> _What needs to be done_
Every entry, from the first line to the last, should be output exactly.

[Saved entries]
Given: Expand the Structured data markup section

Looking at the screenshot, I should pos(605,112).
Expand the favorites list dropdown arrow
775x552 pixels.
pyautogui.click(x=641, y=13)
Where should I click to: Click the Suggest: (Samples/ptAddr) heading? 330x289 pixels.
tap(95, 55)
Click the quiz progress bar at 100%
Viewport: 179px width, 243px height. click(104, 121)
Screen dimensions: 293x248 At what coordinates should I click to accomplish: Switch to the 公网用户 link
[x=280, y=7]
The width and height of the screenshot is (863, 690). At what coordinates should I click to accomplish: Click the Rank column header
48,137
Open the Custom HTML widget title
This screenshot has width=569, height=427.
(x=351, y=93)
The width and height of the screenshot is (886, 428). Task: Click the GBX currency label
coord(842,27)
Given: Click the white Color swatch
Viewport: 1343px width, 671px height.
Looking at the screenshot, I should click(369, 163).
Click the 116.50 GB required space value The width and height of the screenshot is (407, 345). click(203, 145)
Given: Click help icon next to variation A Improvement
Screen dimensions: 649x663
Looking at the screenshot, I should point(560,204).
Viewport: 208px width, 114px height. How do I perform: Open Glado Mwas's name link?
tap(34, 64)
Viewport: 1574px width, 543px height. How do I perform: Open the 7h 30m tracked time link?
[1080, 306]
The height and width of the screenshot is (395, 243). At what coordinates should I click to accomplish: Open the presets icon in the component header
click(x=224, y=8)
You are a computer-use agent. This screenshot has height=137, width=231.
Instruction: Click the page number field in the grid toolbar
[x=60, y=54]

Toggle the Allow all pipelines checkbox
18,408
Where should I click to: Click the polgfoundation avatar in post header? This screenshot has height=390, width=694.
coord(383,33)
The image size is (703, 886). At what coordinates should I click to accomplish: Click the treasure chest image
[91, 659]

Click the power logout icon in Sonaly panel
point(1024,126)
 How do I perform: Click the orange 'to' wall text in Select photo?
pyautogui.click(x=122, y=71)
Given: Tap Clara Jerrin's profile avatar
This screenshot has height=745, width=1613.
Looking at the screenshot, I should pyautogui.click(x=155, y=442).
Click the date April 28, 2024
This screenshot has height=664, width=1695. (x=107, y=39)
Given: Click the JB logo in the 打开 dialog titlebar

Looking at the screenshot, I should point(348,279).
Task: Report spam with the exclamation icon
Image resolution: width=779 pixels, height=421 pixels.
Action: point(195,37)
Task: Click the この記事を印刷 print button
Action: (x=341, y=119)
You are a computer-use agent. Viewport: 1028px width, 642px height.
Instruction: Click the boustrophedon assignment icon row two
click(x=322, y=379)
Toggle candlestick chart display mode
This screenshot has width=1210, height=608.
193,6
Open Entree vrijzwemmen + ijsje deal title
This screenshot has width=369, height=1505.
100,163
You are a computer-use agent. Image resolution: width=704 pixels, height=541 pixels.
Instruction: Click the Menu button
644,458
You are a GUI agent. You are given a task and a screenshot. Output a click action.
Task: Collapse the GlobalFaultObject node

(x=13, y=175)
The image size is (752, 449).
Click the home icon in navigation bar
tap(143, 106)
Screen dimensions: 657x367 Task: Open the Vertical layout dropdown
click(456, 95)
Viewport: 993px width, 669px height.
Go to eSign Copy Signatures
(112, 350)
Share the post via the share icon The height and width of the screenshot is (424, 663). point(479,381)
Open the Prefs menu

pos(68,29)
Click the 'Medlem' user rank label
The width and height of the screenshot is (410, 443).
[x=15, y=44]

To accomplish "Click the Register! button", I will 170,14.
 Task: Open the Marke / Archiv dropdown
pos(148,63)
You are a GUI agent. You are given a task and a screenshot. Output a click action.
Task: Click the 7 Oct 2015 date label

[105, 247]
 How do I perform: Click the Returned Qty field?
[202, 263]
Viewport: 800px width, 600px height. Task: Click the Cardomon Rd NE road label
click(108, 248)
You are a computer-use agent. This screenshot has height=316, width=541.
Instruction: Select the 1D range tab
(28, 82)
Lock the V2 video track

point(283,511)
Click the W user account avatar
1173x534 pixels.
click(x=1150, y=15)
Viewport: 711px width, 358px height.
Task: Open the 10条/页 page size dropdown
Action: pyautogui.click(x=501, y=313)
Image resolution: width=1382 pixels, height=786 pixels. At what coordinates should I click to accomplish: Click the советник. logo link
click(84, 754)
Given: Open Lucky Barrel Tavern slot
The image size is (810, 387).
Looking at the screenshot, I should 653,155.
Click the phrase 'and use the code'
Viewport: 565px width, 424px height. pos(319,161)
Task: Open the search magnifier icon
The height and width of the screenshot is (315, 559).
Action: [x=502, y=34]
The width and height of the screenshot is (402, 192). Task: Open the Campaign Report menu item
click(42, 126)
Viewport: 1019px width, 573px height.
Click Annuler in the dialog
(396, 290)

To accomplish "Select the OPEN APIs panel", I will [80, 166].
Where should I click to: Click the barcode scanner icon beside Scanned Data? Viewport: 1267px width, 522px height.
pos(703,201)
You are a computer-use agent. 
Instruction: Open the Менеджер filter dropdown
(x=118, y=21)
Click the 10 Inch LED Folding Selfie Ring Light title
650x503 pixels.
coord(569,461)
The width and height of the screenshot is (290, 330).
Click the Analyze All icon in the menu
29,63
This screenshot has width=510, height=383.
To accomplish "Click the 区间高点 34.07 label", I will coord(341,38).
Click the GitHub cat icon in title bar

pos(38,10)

> _Exercise answer_
Given: Expand the Structured data markup section

Looking at the screenshot, I should pos(605,112).
Expand the favorites list dropdown arrow
775x552 pixels.
pyautogui.click(x=641, y=13)
Where should I click to: Click the Suggest: (Samples/ptAddr) heading? 330x289 pixels.
tap(95, 55)
Click the quiz progress bar at 100%
Viewport: 179px width, 243px height. click(104, 121)
Screen dimensions: 293x248 At what coordinates should I click to accomplish: Switch to the 公网用户 link
[x=280, y=7]
The width and height of the screenshot is (863, 690). At what coordinates should I click to accomplish: Click the Rank column header
48,137
Open the Custom HTML widget title
This screenshot has width=569, height=427.
(x=351, y=93)
The width and height of the screenshot is (886, 428). Task: Click the GBX currency label
coord(842,27)
Given: Click the white Color swatch
Viewport: 1343px width, 671px height.
Looking at the screenshot, I should click(369, 163).
Click the 116.50 GB required space value The width and height of the screenshot is (407, 345). click(203, 145)
Given: Click help icon next to variation A Improvement
Screen dimensions: 649x663
Looking at the screenshot, I should point(560,204).
Viewport: 208px width, 114px height. How do I perform: Open Glado Mwas's name link?
tap(34, 64)
Viewport: 1574px width, 543px height. How do I perform: Open the 7h 30m tracked time link?
[1080, 306]
The height and width of the screenshot is (395, 243). At what coordinates should I click to accomplish: Open the presets icon in the component header
click(x=224, y=8)
You are a computer-use agent. This screenshot has height=137, width=231.
Instruction: Click the page number field in the grid toolbar
[x=60, y=54]

Toggle the Allow all pipelines checkbox
18,408
Where should I click to: Click the polgfoundation avatar in post header? This screenshot has height=390, width=694.
coord(383,33)
The image size is (703, 886). At what coordinates should I click to accomplish: Click the treasure chest image
[91, 659]

Click the power logout icon in Sonaly panel
point(1024,126)
 How do I perform: Click the orange 'to' wall text in Select photo?
pyautogui.click(x=122, y=71)
Given: Tap Clara Jerrin's profile avatar
This screenshot has height=745, width=1613.
Looking at the screenshot, I should pyautogui.click(x=155, y=442).
Click the date April 28, 2024
This screenshot has height=664, width=1695. (x=107, y=39)
Given: Click the JB logo in the 打开 dialog titlebar

Looking at the screenshot, I should point(348,279).
Task: Report spam with the exclamation icon
Image resolution: width=779 pixels, height=421 pixels.
Action: point(195,37)
Task: Click the この記事を印刷 print button
Action: (x=341, y=119)
You are a computer-use agent. Viewport: 1028px width, 642px height.
Instruction: Click the boustrophedon assignment icon row two
click(x=322, y=379)
Toggle candlestick chart display mode
This screenshot has width=1210, height=608.
193,6
Open Entree vrijzwemmen + ijsje deal title
This screenshot has width=369, height=1505.
100,163
You are a computer-use agent. Image resolution: width=704 pixels, height=541 pixels.
Instruction: Click the Menu button
644,458
You are a GUI agent. You are given a task and a screenshot. Output a click action.
Task: Collapse the GlobalFaultObject node

(x=13, y=175)
The image size is (752, 449).
Click the home icon in navigation bar
tap(143, 106)
Screen dimensions: 657x367 Task: Open the Vertical layout dropdown
click(456, 95)
Viewport: 993px width, 669px height.
Go to eSign Copy Signatures
(112, 350)
Share the post via the share icon The height and width of the screenshot is (424, 663). point(479,381)
Open the Prefs menu

pos(68,29)
Click the 'Medlem' user rank label
The width and height of the screenshot is (410, 443).
[x=15, y=44]

To accomplish "Click the Register! button", I will 170,14.
 Task: Open the Marke / Archiv dropdown
pos(148,63)
You are a GUI agent. You are given a task and a screenshot. Output a click action.
Task: Click the 7 Oct 2015 date label

[105, 247]
 How do I perform: Click the Returned Qty field?
[202, 263]
Viewport: 800px width, 600px height. Task: Click the Cardomon Rd NE road label
click(108, 248)
You are a computer-use agent. This screenshot has height=316, width=541.
Instruction: Select the 1D range tab
(28, 82)
Lock the V2 video track

point(283,511)
Click the W user account avatar
1173x534 pixels.
click(x=1150, y=15)
Viewport: 711px width, 358px height.
Task: Open the 10条/页 page size dropdown
Action: pyautogui.click(x=501, y=313)
Image resolution: width=1382 pixels, height=786 pixels. At what coordinates should I click to accomplish: Click the советник. logo link
click(84, 754)
Given: Open Lucky Barrel Tavern slot
The image size is (810, 387).
Looking at the screenshot, I should 653,155.
Click the phrase 'and use the code'
Viewport: 565px width, 424px height. pos(319,161)
Task: Open the search magnifier icon
The height and width of the screenshot is (315, 559).
Action: [x=502, y=34]
The width and height of the screenshot is (402, 192). Task: Open the Campaign Report menu item
click(42, 126)
Viewport: 1019px width, 573px height.
Click Annuler in the dialog
(396, 290)

To accomplish "Select the OPEN APIs panel", I will [80, 166].
Where should I click to: Click the barcode scanner icon beside Scanned Data? Viewport: 1267px width, 522px height.
pos(703,201)
You are a computer-use agent. 
Instruction: Open the Менеджер filter dropdown
(x=118, y=21)
Click the 10 Inch LED Folding Selfie Ring Light title
650x503 pixels.
coord(569,461)
The width and height of the screenshot is (290, 330).
Click the Analyze All icon in the menu
29,63
This screenshot has width=510, height=383.
To accomplish "Click the 区间高点 34.07 label", I will coord(341,38).
Click the GitHub cat icon in title bar

pos(38,10)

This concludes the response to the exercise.